Michelle Williams, 47, from Brighton has primary biliary cholangitis (PBC), a rare autoimmune liver disease in which the immune system attacks and gradually destroys the liver’s bile ducts. If left untreated, bile and toxins may build up, leading to scarring of the liver and eventual liver failure. The condition is aggressive and non-curable.
Michelle first started experiencing symptoms in her late twenties. She said: “I was doing really well at work and travelling all over the UK for my job. I was really enjoying it.
“I started to notice that when the weekends came by, I couldn’t do anything because I was really exhausted. If I had plans made, I would often have to cancel.”
Over three years, Michelle kept returning to her GP but remained undiagnosed. She said: “I was really exhausted and the only energy I could find was for my job, so I was missing out personally. One day I went to the GP and broke down in tears and she said we’ve got to get to the bottom of this.”
Michelle was referred to an endocrinologist who, after running tests, diagnosed her with PBC. She said: “I was diagnosed with a condition I’d never heard about in my early thirties. As everyone does, I looked it up online and Google said my life expectancy was five years – I was completely devastated. I kept thinking ‘why me? What have I done?’.
Michelle stumbled across the PBC Foundation, a charity which supports people with the condition, and they helped to explain it. “Suddenly it wasn’t so scary,” she said.
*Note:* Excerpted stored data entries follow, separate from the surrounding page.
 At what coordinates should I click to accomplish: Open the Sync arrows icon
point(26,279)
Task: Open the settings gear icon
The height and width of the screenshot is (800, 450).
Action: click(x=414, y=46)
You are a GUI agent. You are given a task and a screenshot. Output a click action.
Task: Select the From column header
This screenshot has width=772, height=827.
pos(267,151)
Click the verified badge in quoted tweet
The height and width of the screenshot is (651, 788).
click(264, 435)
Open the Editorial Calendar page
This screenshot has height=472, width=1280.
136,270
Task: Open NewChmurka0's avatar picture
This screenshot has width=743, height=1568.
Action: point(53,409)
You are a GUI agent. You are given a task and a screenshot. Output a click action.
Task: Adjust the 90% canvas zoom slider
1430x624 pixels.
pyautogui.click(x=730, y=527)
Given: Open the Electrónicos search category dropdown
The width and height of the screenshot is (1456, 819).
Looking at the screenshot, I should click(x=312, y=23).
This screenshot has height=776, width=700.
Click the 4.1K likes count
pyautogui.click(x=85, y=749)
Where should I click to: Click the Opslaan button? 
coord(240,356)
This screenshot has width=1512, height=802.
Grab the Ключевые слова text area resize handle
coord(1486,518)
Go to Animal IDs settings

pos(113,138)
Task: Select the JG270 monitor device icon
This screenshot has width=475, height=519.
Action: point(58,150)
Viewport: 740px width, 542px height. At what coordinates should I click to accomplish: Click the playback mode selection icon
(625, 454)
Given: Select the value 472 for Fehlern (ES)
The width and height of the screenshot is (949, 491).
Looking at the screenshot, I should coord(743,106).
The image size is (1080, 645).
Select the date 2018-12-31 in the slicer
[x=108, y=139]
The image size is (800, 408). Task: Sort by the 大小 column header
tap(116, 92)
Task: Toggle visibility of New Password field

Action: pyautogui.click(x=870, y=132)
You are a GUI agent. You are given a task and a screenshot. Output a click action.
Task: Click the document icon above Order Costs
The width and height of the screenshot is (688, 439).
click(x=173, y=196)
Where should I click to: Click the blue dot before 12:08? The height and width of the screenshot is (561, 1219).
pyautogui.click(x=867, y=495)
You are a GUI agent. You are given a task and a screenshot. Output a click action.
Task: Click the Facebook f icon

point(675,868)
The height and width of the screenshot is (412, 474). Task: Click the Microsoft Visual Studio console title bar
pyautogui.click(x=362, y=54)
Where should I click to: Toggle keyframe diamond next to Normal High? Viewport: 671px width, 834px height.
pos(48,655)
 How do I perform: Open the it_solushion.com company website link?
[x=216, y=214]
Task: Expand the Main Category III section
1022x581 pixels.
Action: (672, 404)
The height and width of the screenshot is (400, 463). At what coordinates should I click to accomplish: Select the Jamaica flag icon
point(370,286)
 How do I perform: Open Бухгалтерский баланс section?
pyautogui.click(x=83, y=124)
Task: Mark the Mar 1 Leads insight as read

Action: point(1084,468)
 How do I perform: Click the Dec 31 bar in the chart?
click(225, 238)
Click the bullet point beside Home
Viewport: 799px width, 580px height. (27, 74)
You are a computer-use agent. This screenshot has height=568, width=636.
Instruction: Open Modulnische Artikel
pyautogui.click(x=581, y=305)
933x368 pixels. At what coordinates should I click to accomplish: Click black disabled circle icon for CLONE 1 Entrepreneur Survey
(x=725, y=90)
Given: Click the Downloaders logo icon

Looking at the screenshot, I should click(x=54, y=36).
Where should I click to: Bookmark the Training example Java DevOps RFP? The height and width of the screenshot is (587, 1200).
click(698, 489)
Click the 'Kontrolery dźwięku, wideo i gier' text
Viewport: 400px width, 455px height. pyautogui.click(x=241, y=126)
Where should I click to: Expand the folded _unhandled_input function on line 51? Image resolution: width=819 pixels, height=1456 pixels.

Michelle now volunteers for the charity and says it is a “real struggle” to diagnose the condition. Nine out of ten people with condition are women.
She said: “With women of a certain age, your symptoms become quite generalised and it can be attributed to being menstrual or the menopause.
“It’s stolen quite a few years from me – not knowing I had this underlying condition all along.”
Unfortunately, Michelle is a non-responder to the standard treatment for the condition. Around five years ago, the secondary symptom kicked in: itching.
She said: “That’s when it really got on top of me, the itching was so profound, so all consuming. It’s not topical itching (on the skin), it’s inside. It feels like little spiders moving around inside your body and you’re trying to catch them, but they keep moving around.
“Your natural release is to itch and that causes scratches which leads to bleedings, scabs and infection. That’s when I thought, ‘oh my god what is this condition doing to me’.
At this stage, Michelle decided to take some time out of her job as an audit manager. She said: “That was really hard for me, in my forties to give up what had been my life. I had done that job for 18 years – that was my identity, that was what I was so proud of.”
As news comes that Iqirvo (elafibranor) has been approved for NHS use for the condition, Michelle says she welcomes any new treatment and hopes to raise awareness of the disease.